Baseline files are platform-specific (CPU, Python version) — pytest-benchmark stores them under `tests/bench/baselines/<platform>/`.

> **⚠️ Cross-machine comparisons are not meaningful.** The committed baseline (`eager-v0.4.0`) was captured on the maintainer's machine (Linux/CPython 3.14/x86_64, AMD EPYC 9V74). The per-platform subdirectory prevents the most obvious mismatches (Linux vs macOS, x86 vs ARM), but does **not** distinguish between CPU SKUs in the same broad category — an old i7 and a current EPYC both land in `Linux-CPython-3.14-64bit/`, with wildly different absolute numbers. When validating perf changes against the lazy-core work, **capture your own baseline before the change and compare against that**, not against the committed one.

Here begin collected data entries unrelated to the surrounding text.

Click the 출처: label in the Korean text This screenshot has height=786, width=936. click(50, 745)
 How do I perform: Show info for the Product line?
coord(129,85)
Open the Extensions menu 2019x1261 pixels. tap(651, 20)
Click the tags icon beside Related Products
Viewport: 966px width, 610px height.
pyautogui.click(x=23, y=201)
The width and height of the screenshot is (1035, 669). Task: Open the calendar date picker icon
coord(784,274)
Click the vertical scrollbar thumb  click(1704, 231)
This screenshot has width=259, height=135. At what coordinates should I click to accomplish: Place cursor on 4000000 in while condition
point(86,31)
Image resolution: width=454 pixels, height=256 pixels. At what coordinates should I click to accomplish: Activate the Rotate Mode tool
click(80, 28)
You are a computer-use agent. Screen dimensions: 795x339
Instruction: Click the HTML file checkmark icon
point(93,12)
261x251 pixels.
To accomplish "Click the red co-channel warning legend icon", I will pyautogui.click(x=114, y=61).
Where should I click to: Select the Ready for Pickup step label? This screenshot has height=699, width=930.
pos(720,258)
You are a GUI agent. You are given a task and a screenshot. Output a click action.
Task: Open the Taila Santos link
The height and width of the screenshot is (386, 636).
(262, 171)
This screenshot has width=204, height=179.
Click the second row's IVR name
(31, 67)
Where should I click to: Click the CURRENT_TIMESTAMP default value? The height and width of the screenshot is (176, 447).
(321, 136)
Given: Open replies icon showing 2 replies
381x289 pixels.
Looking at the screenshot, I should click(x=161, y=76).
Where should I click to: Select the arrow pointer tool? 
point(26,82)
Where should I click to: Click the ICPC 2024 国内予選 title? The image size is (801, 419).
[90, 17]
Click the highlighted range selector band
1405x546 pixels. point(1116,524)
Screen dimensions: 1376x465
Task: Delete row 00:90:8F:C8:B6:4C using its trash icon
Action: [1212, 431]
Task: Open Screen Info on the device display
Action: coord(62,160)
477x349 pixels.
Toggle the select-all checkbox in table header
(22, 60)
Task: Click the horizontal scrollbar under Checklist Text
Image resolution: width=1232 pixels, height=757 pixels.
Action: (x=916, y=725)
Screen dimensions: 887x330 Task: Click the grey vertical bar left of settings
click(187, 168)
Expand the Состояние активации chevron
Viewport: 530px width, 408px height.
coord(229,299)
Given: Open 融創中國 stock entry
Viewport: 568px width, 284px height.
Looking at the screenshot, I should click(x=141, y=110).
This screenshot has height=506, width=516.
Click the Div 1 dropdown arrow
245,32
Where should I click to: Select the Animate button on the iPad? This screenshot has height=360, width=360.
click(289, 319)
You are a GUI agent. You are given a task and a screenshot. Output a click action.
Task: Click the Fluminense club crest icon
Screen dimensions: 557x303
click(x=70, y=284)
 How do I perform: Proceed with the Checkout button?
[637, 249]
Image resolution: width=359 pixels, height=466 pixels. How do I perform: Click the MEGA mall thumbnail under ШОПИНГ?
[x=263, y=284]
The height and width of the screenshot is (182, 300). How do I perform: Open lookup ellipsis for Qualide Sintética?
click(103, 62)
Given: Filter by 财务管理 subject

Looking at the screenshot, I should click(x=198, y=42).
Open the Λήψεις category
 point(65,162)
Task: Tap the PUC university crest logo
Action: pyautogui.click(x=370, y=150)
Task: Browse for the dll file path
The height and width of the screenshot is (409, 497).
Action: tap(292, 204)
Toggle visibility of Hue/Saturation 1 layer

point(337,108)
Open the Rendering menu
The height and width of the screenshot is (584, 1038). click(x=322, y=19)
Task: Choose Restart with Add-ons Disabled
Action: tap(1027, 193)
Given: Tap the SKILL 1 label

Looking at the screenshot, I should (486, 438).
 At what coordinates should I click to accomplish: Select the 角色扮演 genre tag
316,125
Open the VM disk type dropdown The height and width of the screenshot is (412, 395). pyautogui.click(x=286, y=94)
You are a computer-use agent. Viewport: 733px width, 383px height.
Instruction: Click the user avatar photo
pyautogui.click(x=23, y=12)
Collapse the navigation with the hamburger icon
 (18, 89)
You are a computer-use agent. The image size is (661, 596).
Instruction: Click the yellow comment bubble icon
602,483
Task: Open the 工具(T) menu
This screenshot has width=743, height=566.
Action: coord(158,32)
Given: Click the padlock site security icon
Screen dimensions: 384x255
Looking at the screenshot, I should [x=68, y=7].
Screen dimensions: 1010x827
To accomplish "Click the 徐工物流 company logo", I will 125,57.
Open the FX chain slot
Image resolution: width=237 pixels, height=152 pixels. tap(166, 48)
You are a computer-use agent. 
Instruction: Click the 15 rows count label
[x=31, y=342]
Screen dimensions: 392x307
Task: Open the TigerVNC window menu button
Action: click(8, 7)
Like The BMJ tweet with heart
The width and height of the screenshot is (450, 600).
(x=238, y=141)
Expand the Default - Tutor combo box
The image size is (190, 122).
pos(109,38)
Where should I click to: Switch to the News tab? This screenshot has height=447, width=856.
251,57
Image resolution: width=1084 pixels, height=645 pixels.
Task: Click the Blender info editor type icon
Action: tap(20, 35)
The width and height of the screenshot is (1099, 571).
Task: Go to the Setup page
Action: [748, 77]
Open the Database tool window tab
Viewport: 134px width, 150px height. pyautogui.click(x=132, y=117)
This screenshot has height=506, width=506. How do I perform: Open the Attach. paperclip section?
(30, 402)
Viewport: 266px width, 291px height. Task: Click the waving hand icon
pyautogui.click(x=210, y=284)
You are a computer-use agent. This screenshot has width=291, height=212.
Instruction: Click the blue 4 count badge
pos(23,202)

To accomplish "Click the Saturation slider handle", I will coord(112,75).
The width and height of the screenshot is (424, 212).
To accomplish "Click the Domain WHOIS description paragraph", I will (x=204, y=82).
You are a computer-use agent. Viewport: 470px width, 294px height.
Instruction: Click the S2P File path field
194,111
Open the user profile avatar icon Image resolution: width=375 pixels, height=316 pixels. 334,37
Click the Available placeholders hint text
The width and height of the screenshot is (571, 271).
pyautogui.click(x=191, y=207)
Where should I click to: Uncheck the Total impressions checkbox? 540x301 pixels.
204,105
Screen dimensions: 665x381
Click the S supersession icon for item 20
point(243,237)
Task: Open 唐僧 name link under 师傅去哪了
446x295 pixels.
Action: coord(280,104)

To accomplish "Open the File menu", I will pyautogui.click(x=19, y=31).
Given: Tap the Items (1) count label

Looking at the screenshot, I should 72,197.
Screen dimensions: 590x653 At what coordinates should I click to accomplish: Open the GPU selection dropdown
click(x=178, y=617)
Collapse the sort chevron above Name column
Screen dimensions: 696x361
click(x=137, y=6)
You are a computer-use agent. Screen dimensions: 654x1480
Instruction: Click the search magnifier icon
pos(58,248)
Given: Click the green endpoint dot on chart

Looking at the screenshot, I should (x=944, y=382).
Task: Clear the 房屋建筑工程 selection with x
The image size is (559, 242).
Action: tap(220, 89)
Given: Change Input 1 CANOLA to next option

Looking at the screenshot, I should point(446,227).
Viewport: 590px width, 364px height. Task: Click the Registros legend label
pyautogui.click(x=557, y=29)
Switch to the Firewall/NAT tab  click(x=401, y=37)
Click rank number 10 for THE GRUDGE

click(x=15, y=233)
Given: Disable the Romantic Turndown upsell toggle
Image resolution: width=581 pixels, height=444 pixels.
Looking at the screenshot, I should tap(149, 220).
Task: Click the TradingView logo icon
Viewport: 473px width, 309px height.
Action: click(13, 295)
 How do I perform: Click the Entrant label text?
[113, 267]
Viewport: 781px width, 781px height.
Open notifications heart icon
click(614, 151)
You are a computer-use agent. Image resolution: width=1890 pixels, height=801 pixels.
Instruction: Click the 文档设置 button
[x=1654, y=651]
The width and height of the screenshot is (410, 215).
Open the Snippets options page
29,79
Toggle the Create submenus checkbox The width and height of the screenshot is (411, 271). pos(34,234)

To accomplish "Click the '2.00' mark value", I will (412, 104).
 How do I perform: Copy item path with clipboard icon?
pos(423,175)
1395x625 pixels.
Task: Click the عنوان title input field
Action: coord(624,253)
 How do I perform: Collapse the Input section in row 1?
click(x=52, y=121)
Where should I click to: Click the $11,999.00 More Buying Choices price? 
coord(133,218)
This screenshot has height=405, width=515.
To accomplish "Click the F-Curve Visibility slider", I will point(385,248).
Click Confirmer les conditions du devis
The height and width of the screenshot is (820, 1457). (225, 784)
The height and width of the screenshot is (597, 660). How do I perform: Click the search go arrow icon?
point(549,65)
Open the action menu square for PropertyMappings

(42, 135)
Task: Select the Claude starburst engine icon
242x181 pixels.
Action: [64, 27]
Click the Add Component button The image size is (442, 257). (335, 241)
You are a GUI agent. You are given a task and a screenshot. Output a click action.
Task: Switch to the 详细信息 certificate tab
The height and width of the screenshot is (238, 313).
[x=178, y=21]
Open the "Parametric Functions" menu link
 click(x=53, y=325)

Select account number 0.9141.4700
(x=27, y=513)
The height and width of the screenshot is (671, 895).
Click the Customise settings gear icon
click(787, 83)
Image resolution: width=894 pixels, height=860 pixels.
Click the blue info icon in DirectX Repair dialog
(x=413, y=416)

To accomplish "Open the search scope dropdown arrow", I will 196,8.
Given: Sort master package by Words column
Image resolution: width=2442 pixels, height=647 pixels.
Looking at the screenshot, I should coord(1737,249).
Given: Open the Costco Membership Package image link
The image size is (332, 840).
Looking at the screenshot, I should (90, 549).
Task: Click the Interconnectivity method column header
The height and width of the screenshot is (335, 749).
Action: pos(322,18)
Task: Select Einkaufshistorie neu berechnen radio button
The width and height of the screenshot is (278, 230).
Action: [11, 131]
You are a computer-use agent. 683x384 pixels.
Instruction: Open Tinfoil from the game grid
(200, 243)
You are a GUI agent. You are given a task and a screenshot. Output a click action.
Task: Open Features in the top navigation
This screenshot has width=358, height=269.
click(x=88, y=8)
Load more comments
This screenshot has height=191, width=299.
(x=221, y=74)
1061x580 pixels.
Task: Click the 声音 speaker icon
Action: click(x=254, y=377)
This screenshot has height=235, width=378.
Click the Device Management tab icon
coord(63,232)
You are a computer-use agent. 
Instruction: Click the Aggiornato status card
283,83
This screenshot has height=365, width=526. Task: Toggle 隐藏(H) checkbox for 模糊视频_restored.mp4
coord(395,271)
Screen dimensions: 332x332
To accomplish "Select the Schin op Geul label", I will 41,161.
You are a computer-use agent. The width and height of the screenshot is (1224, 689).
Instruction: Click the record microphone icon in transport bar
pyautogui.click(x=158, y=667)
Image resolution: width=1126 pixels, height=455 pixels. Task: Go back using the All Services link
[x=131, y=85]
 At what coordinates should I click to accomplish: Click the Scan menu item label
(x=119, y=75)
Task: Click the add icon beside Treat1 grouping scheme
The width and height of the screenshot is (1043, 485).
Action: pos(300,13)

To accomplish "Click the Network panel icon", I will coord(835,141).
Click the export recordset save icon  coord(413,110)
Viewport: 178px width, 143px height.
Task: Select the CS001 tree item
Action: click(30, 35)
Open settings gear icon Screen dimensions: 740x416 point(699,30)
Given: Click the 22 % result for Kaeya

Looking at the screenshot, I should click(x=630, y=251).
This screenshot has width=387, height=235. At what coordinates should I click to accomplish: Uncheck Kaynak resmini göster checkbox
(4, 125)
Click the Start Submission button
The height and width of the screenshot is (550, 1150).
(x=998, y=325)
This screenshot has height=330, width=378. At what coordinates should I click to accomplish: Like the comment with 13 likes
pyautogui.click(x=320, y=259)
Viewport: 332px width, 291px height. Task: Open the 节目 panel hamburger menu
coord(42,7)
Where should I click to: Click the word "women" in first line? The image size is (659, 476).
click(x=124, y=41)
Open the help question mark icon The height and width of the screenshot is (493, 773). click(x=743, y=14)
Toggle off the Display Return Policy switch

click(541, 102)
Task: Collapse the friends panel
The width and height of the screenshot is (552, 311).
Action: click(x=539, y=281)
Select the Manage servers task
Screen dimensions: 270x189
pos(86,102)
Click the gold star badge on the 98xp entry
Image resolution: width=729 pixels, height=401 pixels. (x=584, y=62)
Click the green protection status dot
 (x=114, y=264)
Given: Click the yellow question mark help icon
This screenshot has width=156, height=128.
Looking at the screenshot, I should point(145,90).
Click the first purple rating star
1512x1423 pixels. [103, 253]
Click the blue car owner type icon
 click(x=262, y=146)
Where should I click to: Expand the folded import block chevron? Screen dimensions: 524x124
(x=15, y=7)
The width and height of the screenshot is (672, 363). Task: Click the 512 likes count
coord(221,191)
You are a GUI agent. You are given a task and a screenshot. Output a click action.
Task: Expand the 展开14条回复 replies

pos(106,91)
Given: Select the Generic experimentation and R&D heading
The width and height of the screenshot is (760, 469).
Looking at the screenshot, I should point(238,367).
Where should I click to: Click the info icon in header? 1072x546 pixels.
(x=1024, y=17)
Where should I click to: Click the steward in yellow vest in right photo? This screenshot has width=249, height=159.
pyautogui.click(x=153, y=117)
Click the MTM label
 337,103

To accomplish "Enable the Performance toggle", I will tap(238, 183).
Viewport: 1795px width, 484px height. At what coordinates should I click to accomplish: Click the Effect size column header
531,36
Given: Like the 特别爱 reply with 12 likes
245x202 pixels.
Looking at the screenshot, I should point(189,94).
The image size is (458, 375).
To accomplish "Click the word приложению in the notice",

The committed baseline is useful for the maintainer's own session-to-session comparisons and as a frozen reference for the perf claims in PR #18. There's no CI gating on benchmark numbers; perf validation is operator-driven on a single machine at a time.

### Regenerating Thrift bindings

The Python modules in `src/parquet` are generated from `parquet.thrift`.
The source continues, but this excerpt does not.